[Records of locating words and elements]

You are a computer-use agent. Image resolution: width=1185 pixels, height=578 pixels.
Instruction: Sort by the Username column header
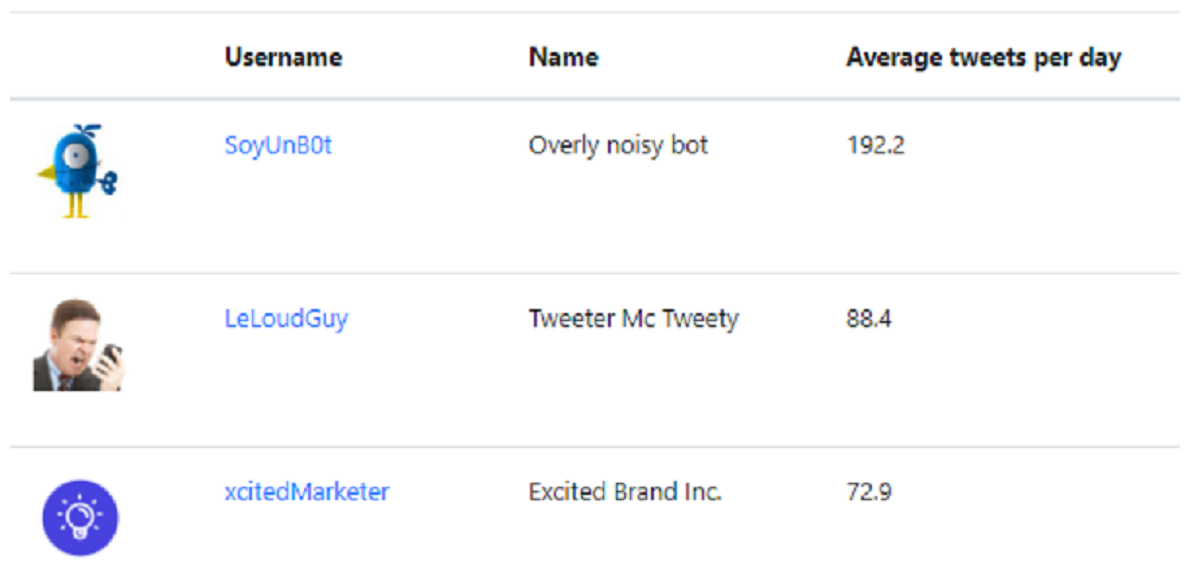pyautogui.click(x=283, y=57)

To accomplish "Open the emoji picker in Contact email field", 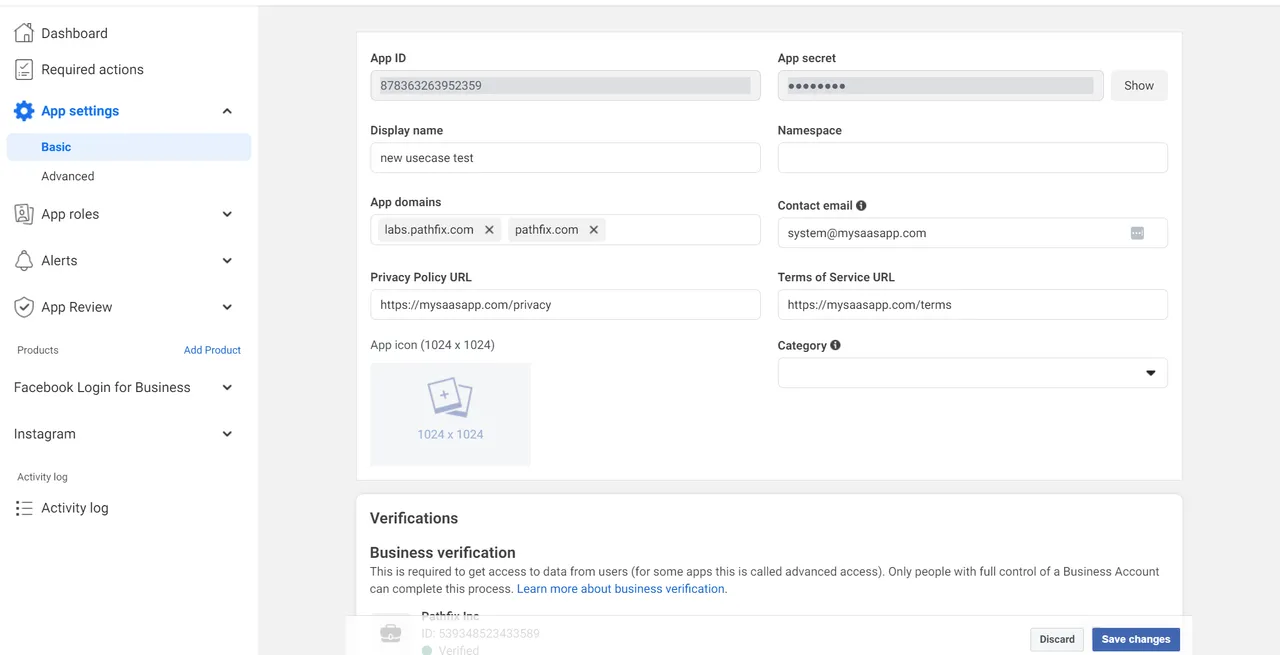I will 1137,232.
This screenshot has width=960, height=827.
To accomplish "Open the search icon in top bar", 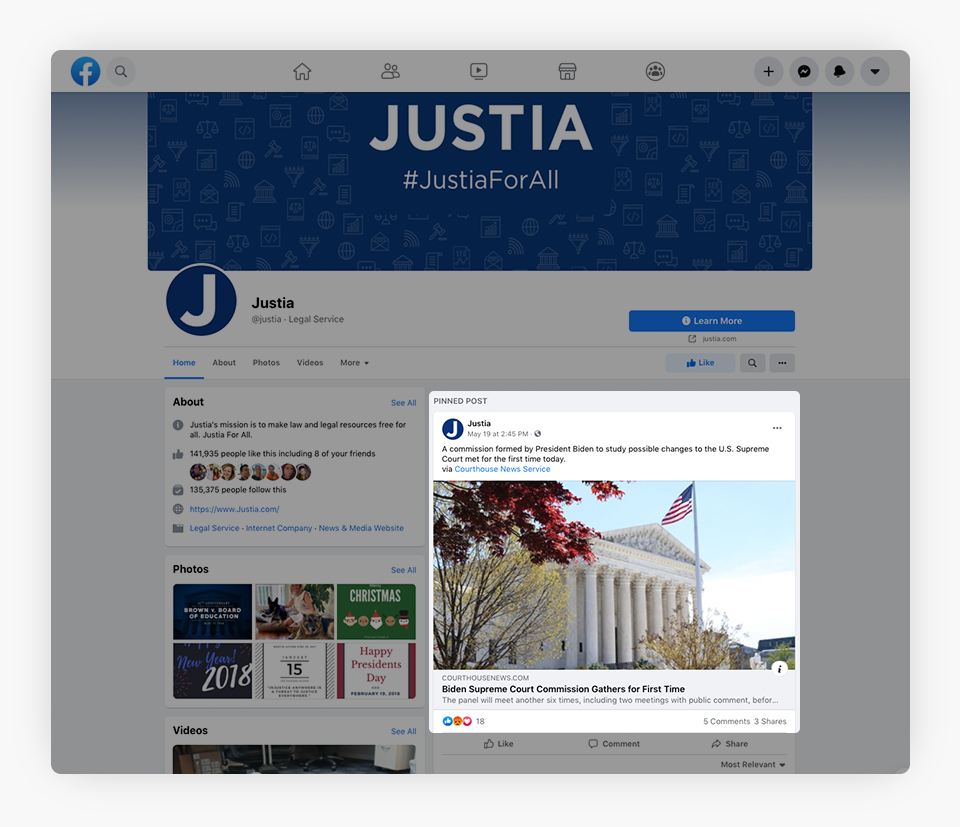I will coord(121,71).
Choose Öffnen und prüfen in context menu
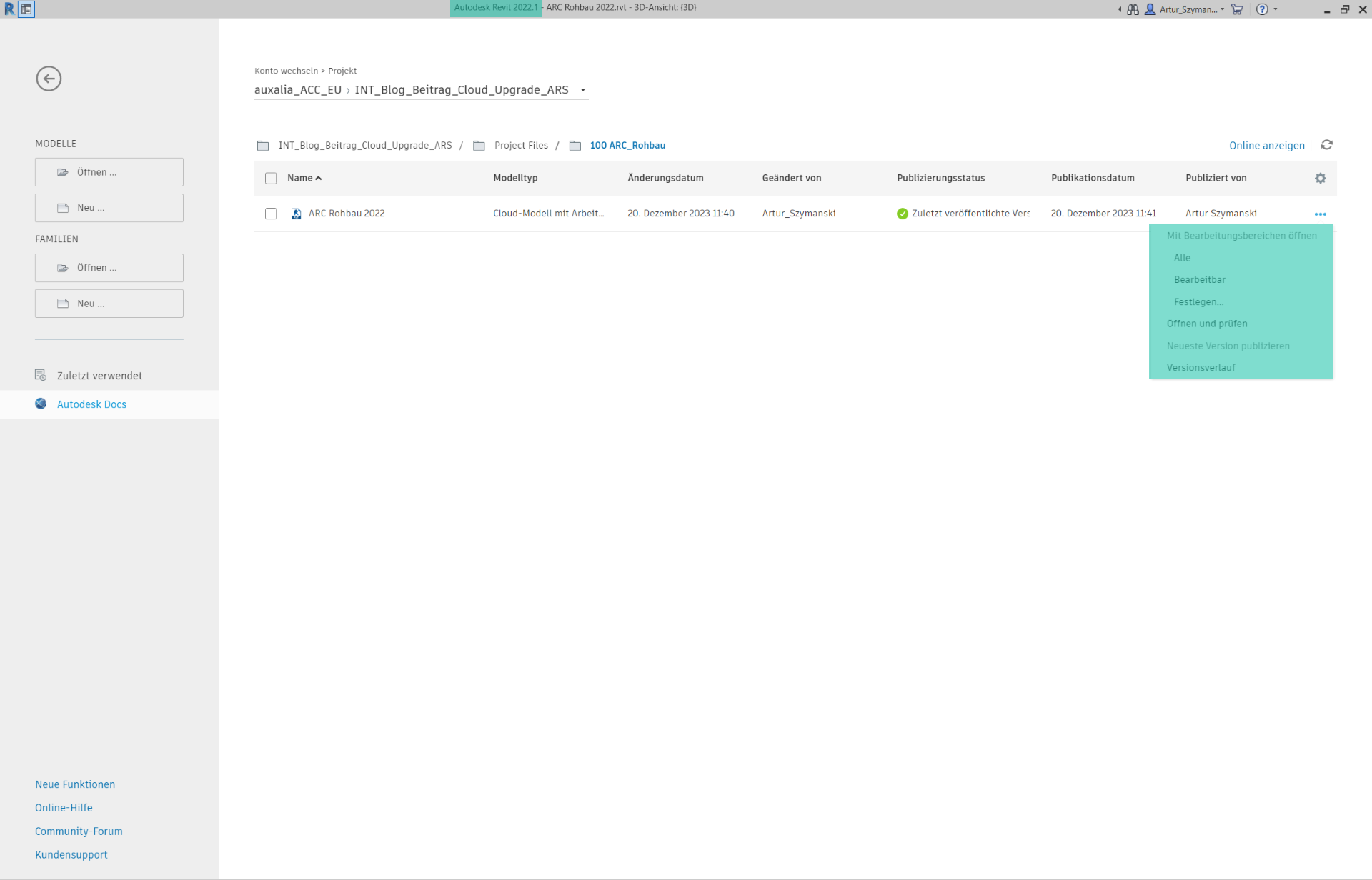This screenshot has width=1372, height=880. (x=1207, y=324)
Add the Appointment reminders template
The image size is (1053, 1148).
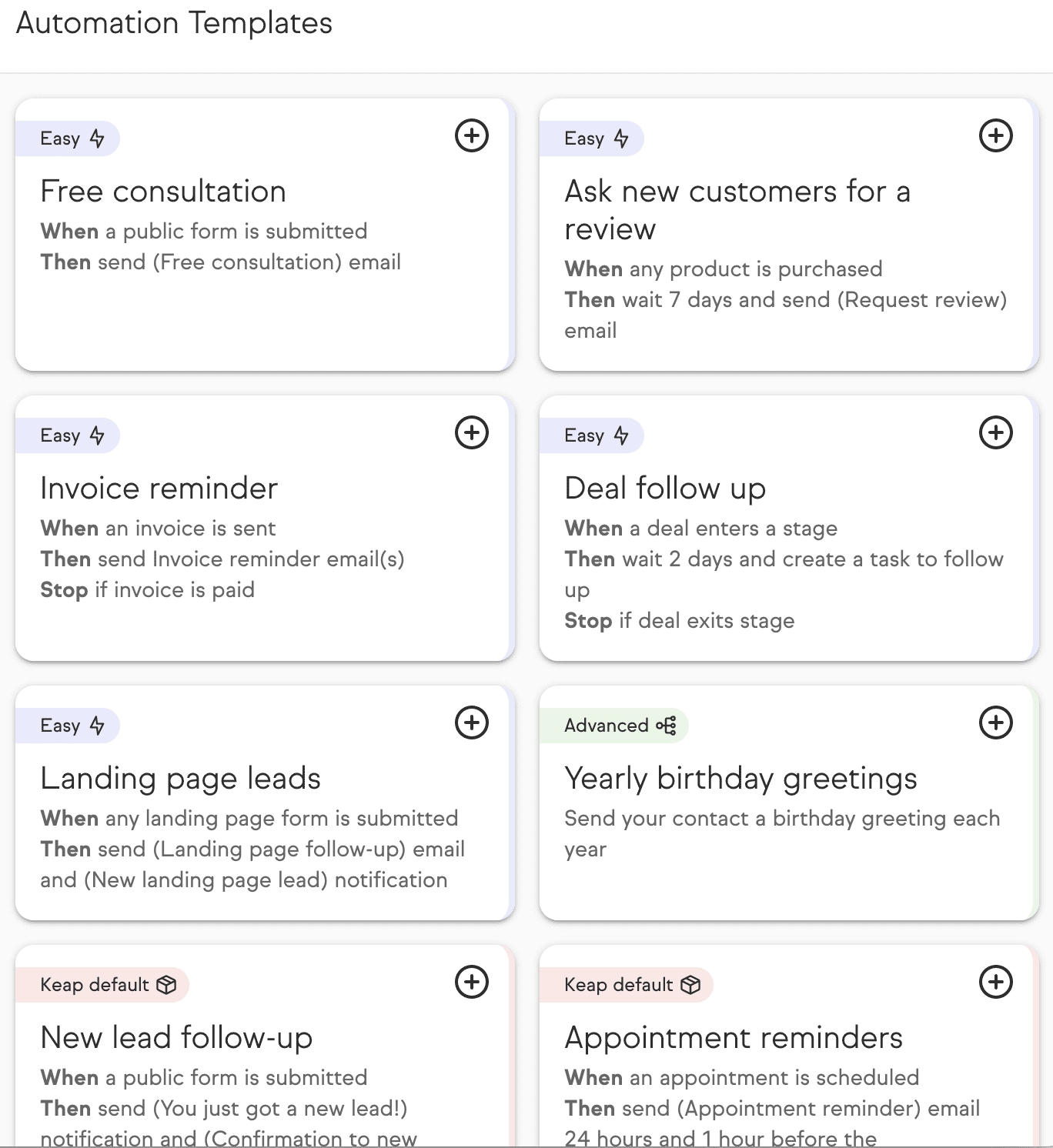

# Requirements
Copy the material above word for word, from the line containing "Add the Appointment reminders template" through the end of the material, including both. Leave out the pictures.

# Task solution
Add the Appointment reminders template
The image size is (1053, 1148).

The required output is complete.